Work to complete ->
The data should be restated word for word, in full.

Start of Records for the task

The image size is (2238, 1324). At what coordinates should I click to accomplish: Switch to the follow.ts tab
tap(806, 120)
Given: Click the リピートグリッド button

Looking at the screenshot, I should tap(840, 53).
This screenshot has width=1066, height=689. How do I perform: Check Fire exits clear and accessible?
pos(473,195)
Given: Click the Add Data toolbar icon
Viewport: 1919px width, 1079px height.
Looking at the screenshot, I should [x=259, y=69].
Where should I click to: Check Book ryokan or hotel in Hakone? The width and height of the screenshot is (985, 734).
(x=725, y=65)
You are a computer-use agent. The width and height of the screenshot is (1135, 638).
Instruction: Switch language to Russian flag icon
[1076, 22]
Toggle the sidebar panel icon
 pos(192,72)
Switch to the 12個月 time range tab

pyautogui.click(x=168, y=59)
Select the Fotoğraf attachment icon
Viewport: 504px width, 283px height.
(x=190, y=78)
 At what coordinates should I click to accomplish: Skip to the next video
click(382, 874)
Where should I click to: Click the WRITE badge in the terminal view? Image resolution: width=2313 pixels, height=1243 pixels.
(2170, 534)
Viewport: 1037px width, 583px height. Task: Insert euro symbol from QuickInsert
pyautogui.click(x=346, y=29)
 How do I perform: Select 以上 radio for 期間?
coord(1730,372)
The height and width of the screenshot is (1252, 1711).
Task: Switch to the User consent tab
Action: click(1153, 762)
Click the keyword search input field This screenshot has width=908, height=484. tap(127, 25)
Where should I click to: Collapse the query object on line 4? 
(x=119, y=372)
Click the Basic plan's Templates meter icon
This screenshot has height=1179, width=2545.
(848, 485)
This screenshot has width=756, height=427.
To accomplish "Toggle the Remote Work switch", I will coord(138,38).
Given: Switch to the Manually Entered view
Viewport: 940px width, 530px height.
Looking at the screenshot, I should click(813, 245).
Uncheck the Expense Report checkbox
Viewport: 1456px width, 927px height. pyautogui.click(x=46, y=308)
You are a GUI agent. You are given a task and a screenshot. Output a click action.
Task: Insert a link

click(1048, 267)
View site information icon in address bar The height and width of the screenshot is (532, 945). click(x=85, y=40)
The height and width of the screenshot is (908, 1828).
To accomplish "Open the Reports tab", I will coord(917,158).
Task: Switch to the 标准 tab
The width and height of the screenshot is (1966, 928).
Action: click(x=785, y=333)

End of Records for the task

Finished exercise ->
The image size is (2238, 1324). At what coordinates should I click to accomplish: Switch to the follow.ts tab
tap(806, 120)
Given: Click the リピートグリッド button

Looking at the screenshot, I should tap(840, 53).
This screenshot has width=1066, height=689. How do I perform: Check Fire exits clear and accessible?
pos(473,195)
Given: Click the Add Data toolbar icon
Viewport: 1919px width, 1079px height.
Looking at the screenshot, I should [x=259, y=69].
Where should I click to: Check Book ryokan or hotel in Hakone? The width and height of the screenshot is (985, 734).
(x=725, y=65)
You are a computer-use agent. The width and height of the screenshot is (1135, 638).
Instruction: Switch language to Russian flag icon
[1076, 22]
Toggle the sidebar panel icon
 pos(192,72)
Switch to the 12個月 time range tab

pyautogui.click(x=168, y=59)
Select the Fotoğraf attachment icon
Viewport: 504px width, 283px height.
(x=190, y=78)
 At what coordinates should I click to accomplish: Skip to the next video
click(382, 874)
Where should I click to: Click the WRITE badge in the terminal view? Image resolution: width=2313 pixels, height=1243 pixels.
(2170, 534)
Viewport: 1037px width, 583px height. Task: Insert euro symbol from QuickInsert
pyautogui.click(x=346, y=29)
 How do I perform: Select 以上 radio for 期間?
coord(1730,372)
The height and width of the screenshot is (1252, 1711).
Task: Switch to the User consent tab
Action: click(1153, 762)
Click the keyword search input field This screenshot has width=908, height=484. tap(127, 25)
Where should I click to: Collapse the query object on line 4? 
(x=119, y=372)
Click the Basic plan's Templates meter icon
This screenshot has height=1179, width=2545.
(848, 485)
This screenshot has width=756, height=427.
To accomplish "Toggle the Remote Work switch", I will coord(138,38).
Given: Switch to the Manually Entered view
Viewport: 940px width, 530px height.
Looking at the screenshot, I should click(813, 245).
Uncheck the Expense Report checkbox
Viewport: 1456px width, 927px height. pyautogui.click(x=46, y=308)
You are a GUI agent. You are given a task and a screenshot. Output a click action.
Task: Insert a link

click(1048, 267)
View site information icon in address bar The height and width of the screenshot is (532, 945). click(x=85, y=40)
The height and width of the screenshot is (908, 1828).
To accomplish "Open the Reports tab", I will coord(917,158).
Task: Switch to the 标准 tab
The width and height of the screenshot is (1966, 928).
Action: click(x=785, y=333)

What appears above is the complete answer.